Sensor platform uses nanopore ‘speed cameras’ to pinpoint gases in complex mixtures

From the analysis of breathing to explosive detection, many applications require reliable electronic “noses”. Unfortunately, current technology is often absent. This is why the researchers of Ku Leuven have developed a flexible sensor platform which detects not only the gases, but also records their speed, like a speed camera.

Technology, published in Nature communications And has since been patented, measures how fast the molecules move through a special nanomateriau. This opens the door to a wide range of applications.

Traditional chemical sensors generally measure the quantity of specific substance that adheres to a surface. But air contains hundreds of volatile organic compounds (VOCs), often in low concentrations and all mixed together. To make things even more complex, water vapor is often a thousand times more abundant than target substances, which makes many sensors difficult to take precise measurements. The result: bad reliability and precision.

The new Ku Leuven sensor platform uses metal-organic frames (MOF): materials with a network of nanopores which are all exactly the same size. These act like cameras at molecular speed. When the gas molecules move through the pores at a slightly high temperature, they do so at different specific speeds depending on their structure. This speed acts as a fingerprint. By measuring speed, researchers can distinguish between different gases, even in difficult conditions where traditional sensors fail.
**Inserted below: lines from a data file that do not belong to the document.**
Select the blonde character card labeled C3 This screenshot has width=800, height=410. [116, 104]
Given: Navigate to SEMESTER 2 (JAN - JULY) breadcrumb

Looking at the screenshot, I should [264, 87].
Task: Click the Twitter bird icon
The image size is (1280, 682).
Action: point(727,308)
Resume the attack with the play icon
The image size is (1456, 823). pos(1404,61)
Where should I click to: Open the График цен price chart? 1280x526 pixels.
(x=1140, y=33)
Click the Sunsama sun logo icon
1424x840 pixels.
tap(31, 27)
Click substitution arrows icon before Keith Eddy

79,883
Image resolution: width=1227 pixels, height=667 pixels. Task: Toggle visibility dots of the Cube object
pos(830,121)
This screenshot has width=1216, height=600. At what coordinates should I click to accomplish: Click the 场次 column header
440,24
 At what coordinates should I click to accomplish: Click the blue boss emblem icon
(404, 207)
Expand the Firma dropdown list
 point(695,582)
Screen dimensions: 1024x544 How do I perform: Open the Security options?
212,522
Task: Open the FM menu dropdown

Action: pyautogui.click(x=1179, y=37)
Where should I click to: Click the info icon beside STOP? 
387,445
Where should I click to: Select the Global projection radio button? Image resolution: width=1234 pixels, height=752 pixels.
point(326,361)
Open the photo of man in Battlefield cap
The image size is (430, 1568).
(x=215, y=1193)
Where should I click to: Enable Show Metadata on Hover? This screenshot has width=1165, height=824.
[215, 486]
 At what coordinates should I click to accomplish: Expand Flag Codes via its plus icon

“You can compare our approach to speed monitoring for molecules,” explains Margot Versreken, bioscience engineer and postdoctoral researcher of the Amelolot research group in Ku Leuven. “We are not only looking at how many molecules move in nanopores, but also to speed differences. We call this kinetic selectivity. This additional information makes all the difference.”

Scalable platform

What makes the Ku Leuven approach unique is that it is an evolutionary platform. “By adjusting the metal-organic frame, we can adapt the sensor to specific gases without changing the underlying technology,” explains Versreken. “The system remains compact, energy efficient and very efficient. Even in wet environments or with complex gas mixtures and low concentrations, it surpasses the commercial electronic nose.”

A patent application was subjected to the specific sensor structure, as there is a wide range of potential applications for this technology. Think of a breath test for the early diagnosis of diabetes; or detect leaks in the chemical industry and defects in Li-ion batteries, monitoring indoor or exterior air quality; Or follow the freshness of fruits and vegetables in storage. Even explosives or hidden drugs can be detected more quickly and precisely with this technology. Due to its modular design, the sensor can be adapted to each task: choose the right MOFs and the platform makes it work.

“This is not a sensor designed for a specific task, but a modular platform”, underlines Versreken. “By selecting the right MOF or the combination of MOF, you can adapt the sensor to what you want to detect. This flexibility makes our platform suitable for a wide range of sectors, safety health care.”

With this research, Margot Versreken won the Belgian edition of Falling Walls, an international scientific communication competition. In November, it will represent Belgium in the Berlin World Final, competition with young researchers from more than a hundred countries.